From the records below, output exactly the lines running from the line containing "Task: Click the 10:40 AM publish time" through the line containing "The height and", and no others.

╭─ Provided data

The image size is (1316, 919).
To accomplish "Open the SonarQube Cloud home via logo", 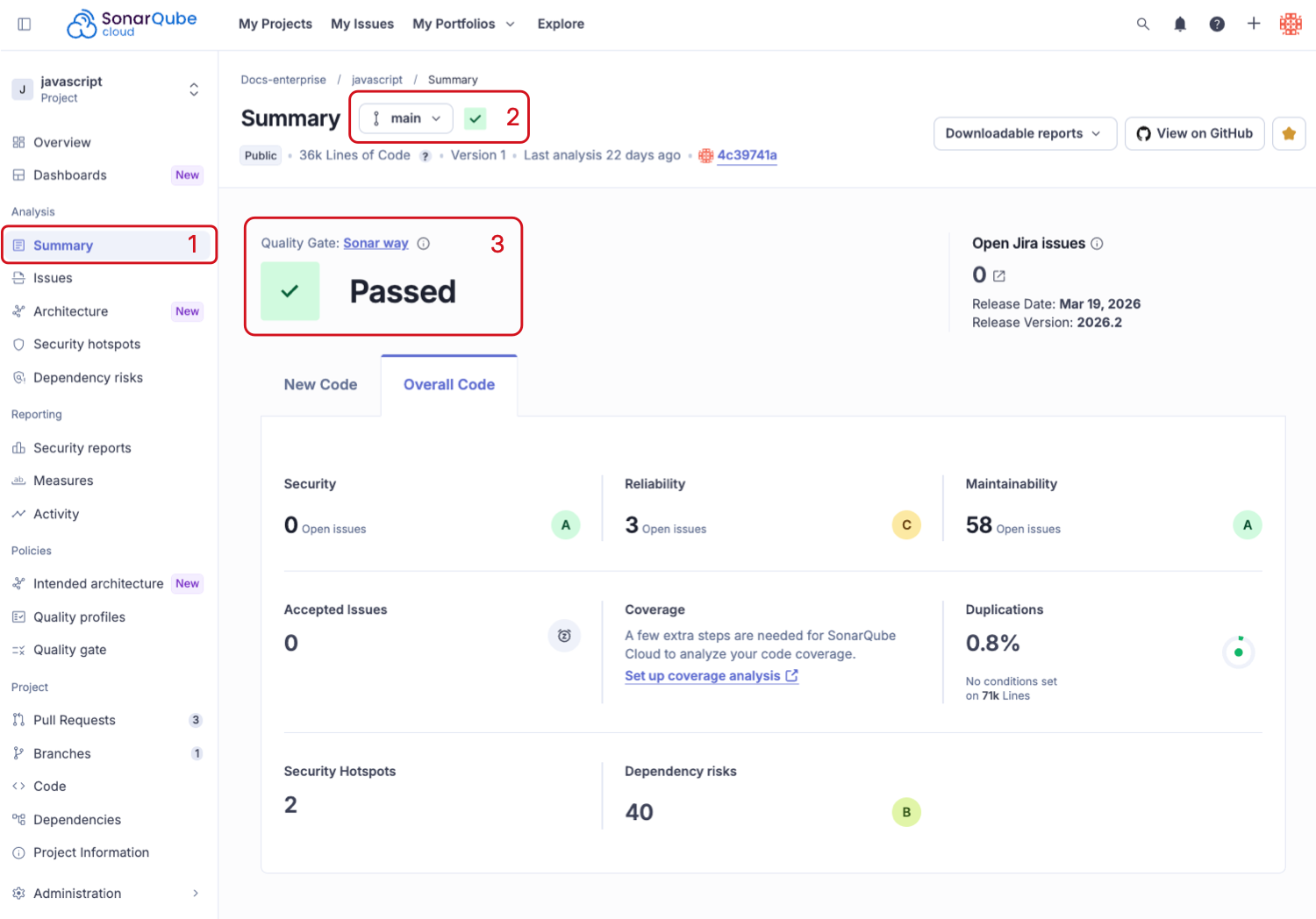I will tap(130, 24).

╰─
╭─ Provided data

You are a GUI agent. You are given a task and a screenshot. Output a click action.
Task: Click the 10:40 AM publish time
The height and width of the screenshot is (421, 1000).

╰─

**Solution**.
Task: Click the 10:40 AM publish time
The height and width of the screenshot is (421, 1000).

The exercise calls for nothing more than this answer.